The research behind delaying kindergarten and how to know if your child is ready for kindergarten
This was one of the first hard choices we had to make as parents of an Aug 17 son. I decided *against* holding him back because he is socially outgoing and seemed ready to "play up." And maybe selfishly we were ready for him to start preschool. I usually feel fine about this decision (someone has to be the youngest one in the grade) although about one or twice a year I panic and make sure the teacher thinks he's in the right place (nobody has told me 'no.')
I appreciate reading your summaries of the research on this topic. However, one piece that I think is left out is that this is not just an individual decision. The way you discuss it here makes it seem like it is purely individual, and this is how I have read about red-shirting in other places as well. But, I'd like to argue that there are real social consequences for red-shirting (in addition to giving your particular kid an advantage -- specifically, an advantage over other children). One social consequence is the broad range of ages and social and emotional development in a given kindergarten class. If the range of ages is now 14-16 months, this makes it even more difficult for teachers to meet the needs (practical needs like zippers and bathrooms as well as SEL and academics) of all kids. It also unfairly changes the expectations for the younger children, especially those who cannot afford to buy extra time at home or in preschool. Another social consequence -- and this seems hard to study! -- is the effect on the younger children who may be left out, confused, or excessively challenged because of the social dynamics of older children and/or the high academic expectations. I'd really like to push us all to think of our broader communities and also to advocate for more consistent cut-offs across districts and states as well as more play and exploration in kindergarten. My child is the youngest in her grade (her birthday is the last day before the cutoff), and some children are 16 months older and the discrepancies are only becoming more apparent.
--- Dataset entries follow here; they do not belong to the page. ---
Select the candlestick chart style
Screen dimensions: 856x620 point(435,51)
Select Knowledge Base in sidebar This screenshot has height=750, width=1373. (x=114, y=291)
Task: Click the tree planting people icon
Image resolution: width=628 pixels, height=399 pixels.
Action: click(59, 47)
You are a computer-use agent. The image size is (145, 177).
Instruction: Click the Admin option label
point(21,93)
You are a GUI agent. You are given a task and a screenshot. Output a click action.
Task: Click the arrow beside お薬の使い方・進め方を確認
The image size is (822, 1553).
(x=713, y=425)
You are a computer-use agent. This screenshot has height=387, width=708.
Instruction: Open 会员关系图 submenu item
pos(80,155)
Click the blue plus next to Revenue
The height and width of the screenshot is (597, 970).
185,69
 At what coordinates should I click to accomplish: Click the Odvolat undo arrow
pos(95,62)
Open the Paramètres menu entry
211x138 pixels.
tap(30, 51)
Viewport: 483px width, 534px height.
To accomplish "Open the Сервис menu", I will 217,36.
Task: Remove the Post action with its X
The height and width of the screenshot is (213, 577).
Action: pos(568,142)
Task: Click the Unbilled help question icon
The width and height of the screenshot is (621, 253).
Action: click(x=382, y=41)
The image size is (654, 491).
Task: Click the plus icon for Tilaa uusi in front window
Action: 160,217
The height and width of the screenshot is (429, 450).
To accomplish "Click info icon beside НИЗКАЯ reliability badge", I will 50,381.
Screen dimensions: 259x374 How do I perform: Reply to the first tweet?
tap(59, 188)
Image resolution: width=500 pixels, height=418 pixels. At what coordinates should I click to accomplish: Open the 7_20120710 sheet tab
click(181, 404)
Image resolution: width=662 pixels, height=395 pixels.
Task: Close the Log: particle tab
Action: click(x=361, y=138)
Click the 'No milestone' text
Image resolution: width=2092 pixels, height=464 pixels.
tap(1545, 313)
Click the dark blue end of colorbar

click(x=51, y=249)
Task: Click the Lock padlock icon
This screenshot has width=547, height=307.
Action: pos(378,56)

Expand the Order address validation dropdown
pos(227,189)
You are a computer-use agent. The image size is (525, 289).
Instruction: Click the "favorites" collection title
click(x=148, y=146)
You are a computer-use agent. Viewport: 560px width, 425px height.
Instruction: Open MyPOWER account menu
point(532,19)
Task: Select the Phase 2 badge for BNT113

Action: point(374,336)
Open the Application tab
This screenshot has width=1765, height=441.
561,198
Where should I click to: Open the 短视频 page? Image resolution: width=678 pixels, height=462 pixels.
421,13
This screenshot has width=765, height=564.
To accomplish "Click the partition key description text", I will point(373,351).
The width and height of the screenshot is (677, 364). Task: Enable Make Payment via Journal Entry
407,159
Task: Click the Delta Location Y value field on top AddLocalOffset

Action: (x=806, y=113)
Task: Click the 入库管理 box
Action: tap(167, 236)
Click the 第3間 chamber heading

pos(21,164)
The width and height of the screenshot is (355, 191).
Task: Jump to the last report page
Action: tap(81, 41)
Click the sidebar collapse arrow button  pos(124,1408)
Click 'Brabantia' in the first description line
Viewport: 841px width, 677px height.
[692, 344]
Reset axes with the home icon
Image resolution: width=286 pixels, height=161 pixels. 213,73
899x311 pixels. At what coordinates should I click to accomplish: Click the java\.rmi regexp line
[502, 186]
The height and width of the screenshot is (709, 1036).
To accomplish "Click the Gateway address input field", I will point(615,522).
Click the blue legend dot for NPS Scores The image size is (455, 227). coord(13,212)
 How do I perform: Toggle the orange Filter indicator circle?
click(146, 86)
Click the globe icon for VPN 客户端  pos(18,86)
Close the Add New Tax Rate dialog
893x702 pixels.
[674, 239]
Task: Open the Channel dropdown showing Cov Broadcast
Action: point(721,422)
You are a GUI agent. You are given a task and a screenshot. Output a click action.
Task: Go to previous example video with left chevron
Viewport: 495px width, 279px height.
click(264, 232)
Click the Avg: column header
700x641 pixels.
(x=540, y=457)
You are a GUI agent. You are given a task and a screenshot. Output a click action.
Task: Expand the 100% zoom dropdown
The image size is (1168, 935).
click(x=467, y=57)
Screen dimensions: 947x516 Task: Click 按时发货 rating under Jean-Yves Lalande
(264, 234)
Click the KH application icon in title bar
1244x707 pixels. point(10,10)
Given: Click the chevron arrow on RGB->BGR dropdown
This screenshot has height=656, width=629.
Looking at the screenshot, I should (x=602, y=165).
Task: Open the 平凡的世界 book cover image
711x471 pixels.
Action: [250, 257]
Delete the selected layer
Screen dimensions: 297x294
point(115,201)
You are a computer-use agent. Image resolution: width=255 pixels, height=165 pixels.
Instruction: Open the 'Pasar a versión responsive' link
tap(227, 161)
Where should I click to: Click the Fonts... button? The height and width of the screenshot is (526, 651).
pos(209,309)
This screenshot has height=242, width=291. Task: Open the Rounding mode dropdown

Tremendously helpful! I’m an early childhood speech pathologist and will be sharing this with administrators in my district.
Anecdotally, I’m a November baby and started kindergarten at age four. I started college when I was 17, so I couldn’t sign paperwork as an adult. It was challenging socially that everyone started driver’s education before me, got their license before me, and turned 21 earlier than I did.
As a veteran elementary school teacher and administrator whose job at one point was to help parents make this decision about when to enter kindergarten - the reason I often recommended it for children with late spring or summer birthdays was not academic at all, but social. If a child needs academic acceleration, it's relatively easy to do that for most kids but it's impossible to fast-track a child's social/emotional development. That happens when it happens. So, I'm really glad to see that as your #1 consideration in deciding if your child is ready for kindergarten. Social/emotional readiness affects pretty much everything else in school and if your child is struggling in that area, it will likely (not for sure, but quite likely) affect their ability to learn. I'm now a parent myself of a child with a mid-April birthday who just turned four and I'm already thinking about this decision in my head about when to have him enter kindergarten because he's had such a hard time socially since starting preschool last August. He's grown by leaps and bounds, but as a pandemic child who was at home without a lot of peer socialization opportunities until he was almost 3.5, we're playing catch up to a degree. I also know that he'll be a completely different child in another year plus when he will be eligible to start kindergarten, so it's not a decision I have to make or need to make now. What I do know from helping many many parents make this decision and being in a classroom and school for almost 20 years? I've never seen a family regret the decision to give their child more time, but I've seen plenty who wished they had. I'll have to wait until next spring to see what the right decision will be for my own child though.
Thank you for sharing this important, often misunderstood research. I have noticed that the cutoffs range dramatically from city to city and state to state, so my child could be eligible in one state and we could move and the cut of could be four months later! I wish that there was a way for that cutoff date to be more standardized across states for transient and military families but I know that won't happen. In the end, parents know their child best and should do what is best for them.
This was such an informative read! We still have a ways to go before thinking about this and making some of these decisions. Having said that though I’m truly baffled by the academic rigor of kindergarten! It feels like such a world apart from my own memories of kindergarten.
Thank you for reassuring parents that what is important is doing what feels right since every child and family has individual and unique needs!
Loved this piece, thank you! Speaking only from my personal experience here-- I was redshirted and I believe it was the wrong decision for the type of child I was. I was always the top of my class, in the gifted programs, etc, but I was so incredibly bored. I got less attention from the teachers for the duration of my academic career, because they always knew I would figure it out. I wish I had felt excited or challenged at any point, but it was just... awful. I spent most of my time reading!